Who am I, anyway?

Am having another one of my mini (online-) identity crises. To be clear – this is not a real crisis and almost certainly doesn’t matter at all, so please don’t be concerned for me. I would though value any thoughts you may have.

I’m self employed and mostly make my living selling consultancy services, and this year a bit of software too. The consultancy has a website, as does the software.

I also write my blog (on which I don’t have any proper analytics), and send it out as a newsletter (which has c650 people signed up). The blog is clearly me, not the company, while the newsletter is sort of both, which is confusing.

I also run a monthly online get-together, which is branded in alignment with the consultancy. It’s basically still me though.

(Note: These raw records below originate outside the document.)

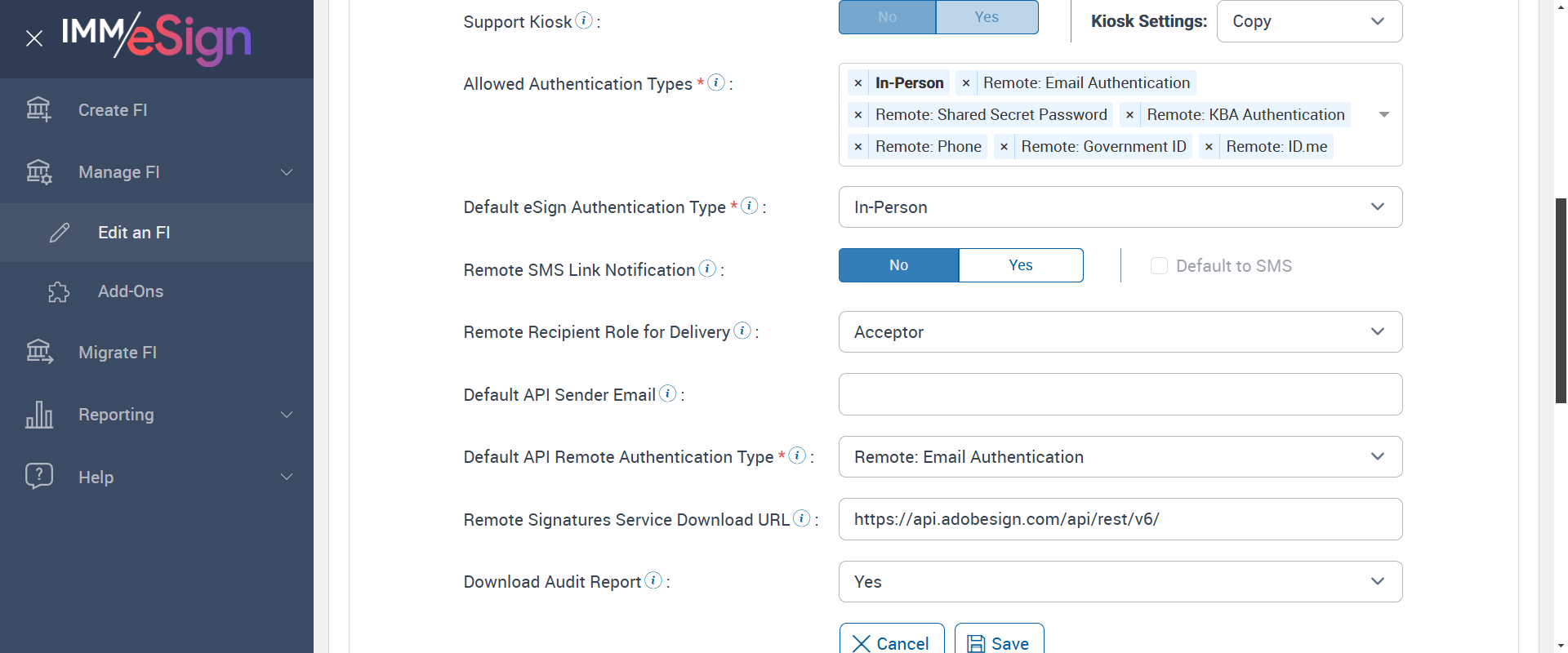Set Remote SMS Link Notification to No
This screenshot has width=1568, height=653.
tap(898, 265)
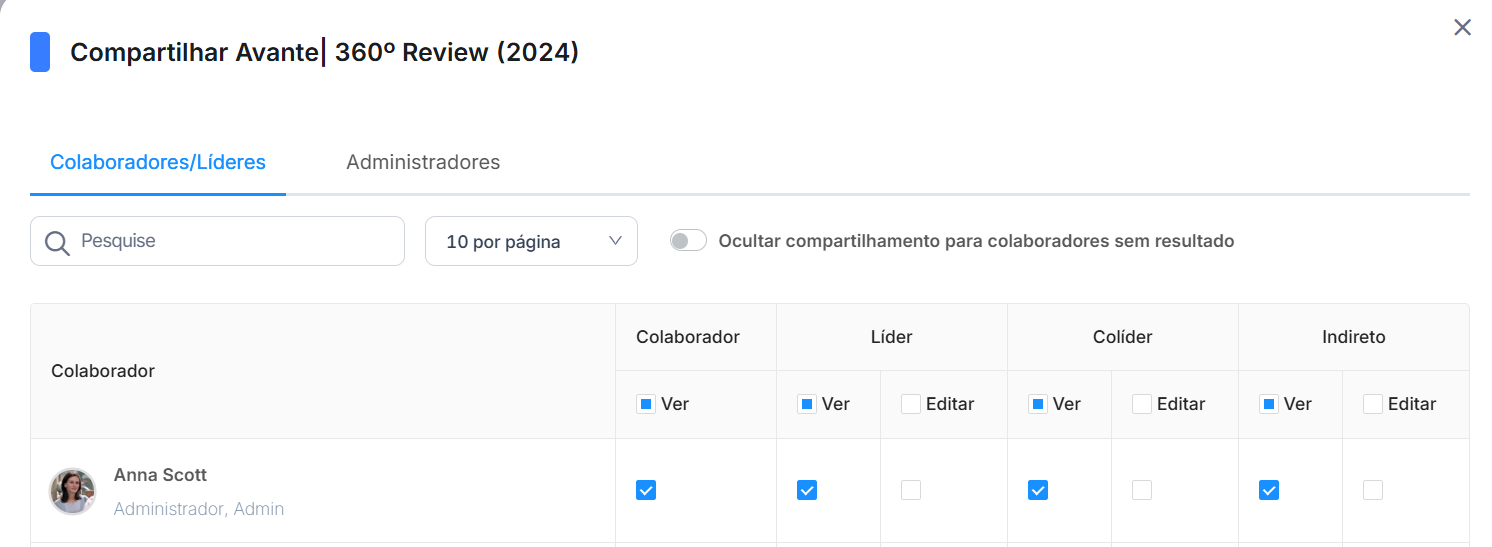This screenshot has height=547, width=1492.
Task: Check the Líder Editar header checkbox
Action: coord(911,404)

Am pretty sure that all my customers have used my services because they thought that Dave might be able to help them out. They almost certainly didn’t think that Localise was the company they needed as their transformation partner, or anything like that. People are hiring me, not my company.

I clearly need a company, and having one that gives the impression of being a proper organisation, rather than just a bloke in a shed in Norfolk, is probably helpful for giving people confidence and making conversations about IR35 a bit easier.

But I have really struggled to do anything useful with the Localise website, despite having very good intentions. On this blog, though, which is very much my own authentic voice, things have been going great, and newslettering is far easier these days as a result.

I’ve always admired those people who make their living from their websites – Ben Thompson springs to mind, Ed Zitron is another (but there are many more – and in these days of Patreon and Substack, it’s more possible than ever. I would love to do that, but I think my niche is too niche for that, and I am not remotely convinced than the content I share is worth paying for. It works, though, as a form of marketing – the only form I use.

So what am I wittering about? I suppose it’s whether I ought to just carry on as I am, with a hotch-potch approach to ‘branding’ – doing some things as me, some as Localise, and some as both?

Or should I double down on one of these – accept my fate, that I won’t ever build a multinational consulting empire, and focus everything on doing things in my name, maintaining a cursory online presence for the company for appearances?

And what else could or should I do with that personal brand? Ought I be wrangling the blog audience, the newsletter, the online meet-ups into something more tangible and joined up? Ought I start a podcast, or courses, or do some other form of content creation that people might actually value enough to pay for?

Or simply leave it all as a fairly shambolic bunch of loosely joined small pieces, accepting the messiness, and being grateful to be able to make a living doing what I know works, rather than tilting at a Ben Thompson or Ed Zitron shaped windmill?